‘I let them cut me, your words.’ ‘You wanted a puppet, a play-thing.’
Nordic actress and writer Disa Anderson brings her new play about a young, dysfunctional relationship triangle to the Old Red Lion Theatre. Running at 35minutes it follows the main house production and is well worth hanging on for.

Joanna (played by Anderson) is seventeen when her apparently more sophisticated friend introduces her to a dominating man in his twenties. She is nieve, he is controlling and the attraction is instant. As Joanna points out in direct address monologues that punctuate the drama, fear and attraction have similar responses.

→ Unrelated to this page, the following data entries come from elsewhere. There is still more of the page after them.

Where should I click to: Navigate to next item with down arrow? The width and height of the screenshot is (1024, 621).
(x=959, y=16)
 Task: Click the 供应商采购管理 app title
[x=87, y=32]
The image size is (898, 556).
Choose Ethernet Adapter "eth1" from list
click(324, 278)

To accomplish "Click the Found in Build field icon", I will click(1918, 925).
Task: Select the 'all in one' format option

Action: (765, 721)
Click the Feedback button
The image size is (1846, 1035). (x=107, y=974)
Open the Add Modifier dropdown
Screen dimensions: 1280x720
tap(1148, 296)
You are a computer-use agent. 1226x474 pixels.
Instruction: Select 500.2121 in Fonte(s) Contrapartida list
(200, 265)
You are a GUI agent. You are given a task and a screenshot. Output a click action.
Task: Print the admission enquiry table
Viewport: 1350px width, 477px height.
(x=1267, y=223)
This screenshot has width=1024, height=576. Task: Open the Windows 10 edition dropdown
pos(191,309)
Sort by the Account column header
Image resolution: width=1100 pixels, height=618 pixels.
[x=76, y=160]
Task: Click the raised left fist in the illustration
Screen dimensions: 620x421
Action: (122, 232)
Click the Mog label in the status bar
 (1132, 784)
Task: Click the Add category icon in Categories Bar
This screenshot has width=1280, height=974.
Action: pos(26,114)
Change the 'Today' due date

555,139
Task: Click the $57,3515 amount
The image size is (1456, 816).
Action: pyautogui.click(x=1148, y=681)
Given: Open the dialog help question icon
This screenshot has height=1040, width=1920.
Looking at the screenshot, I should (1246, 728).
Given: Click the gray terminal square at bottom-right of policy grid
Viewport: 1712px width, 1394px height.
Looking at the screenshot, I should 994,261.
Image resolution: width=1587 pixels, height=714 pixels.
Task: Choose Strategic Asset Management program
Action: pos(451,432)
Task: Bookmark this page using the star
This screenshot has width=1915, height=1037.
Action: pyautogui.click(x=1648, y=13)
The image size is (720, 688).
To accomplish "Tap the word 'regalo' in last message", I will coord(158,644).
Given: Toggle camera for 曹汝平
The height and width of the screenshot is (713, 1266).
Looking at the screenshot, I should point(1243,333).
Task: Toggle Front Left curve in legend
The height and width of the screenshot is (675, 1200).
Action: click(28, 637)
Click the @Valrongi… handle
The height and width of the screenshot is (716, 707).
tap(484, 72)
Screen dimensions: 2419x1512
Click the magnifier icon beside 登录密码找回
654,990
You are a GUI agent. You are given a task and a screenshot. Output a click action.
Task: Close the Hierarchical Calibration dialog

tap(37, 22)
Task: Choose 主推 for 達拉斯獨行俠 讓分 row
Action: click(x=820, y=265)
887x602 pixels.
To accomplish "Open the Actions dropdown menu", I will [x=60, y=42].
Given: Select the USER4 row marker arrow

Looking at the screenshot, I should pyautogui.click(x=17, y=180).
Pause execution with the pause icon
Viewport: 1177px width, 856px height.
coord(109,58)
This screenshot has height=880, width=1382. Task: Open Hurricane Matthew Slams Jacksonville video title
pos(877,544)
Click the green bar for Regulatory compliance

If this is an exploration of domestic violence which it claims to be, we’re talking about controlling, critical behaviour rather than overt violence or distress. Over time this kind of relationship can be extremely destructive but in such a short show, with multiple short scenes, the drama fails to ignite a real sense of threat and we are left wondering why Joanna seems quite so traumatised. Joshua Stretton is convincing as Jack though never frightening and Anderson captures a vulnerable idealism. The impression is of an early relationship that doesn’t work, damaging to Joanna’s self esteem but not traumatising. She is young and innocent but far from powerless.

That said it’s a very watchable – the use of dance to express the physical intimacy of relationships are affective and much of the dialogue has a pleasing poetic quality. It will be interesting to see what Frigg Theatre do next.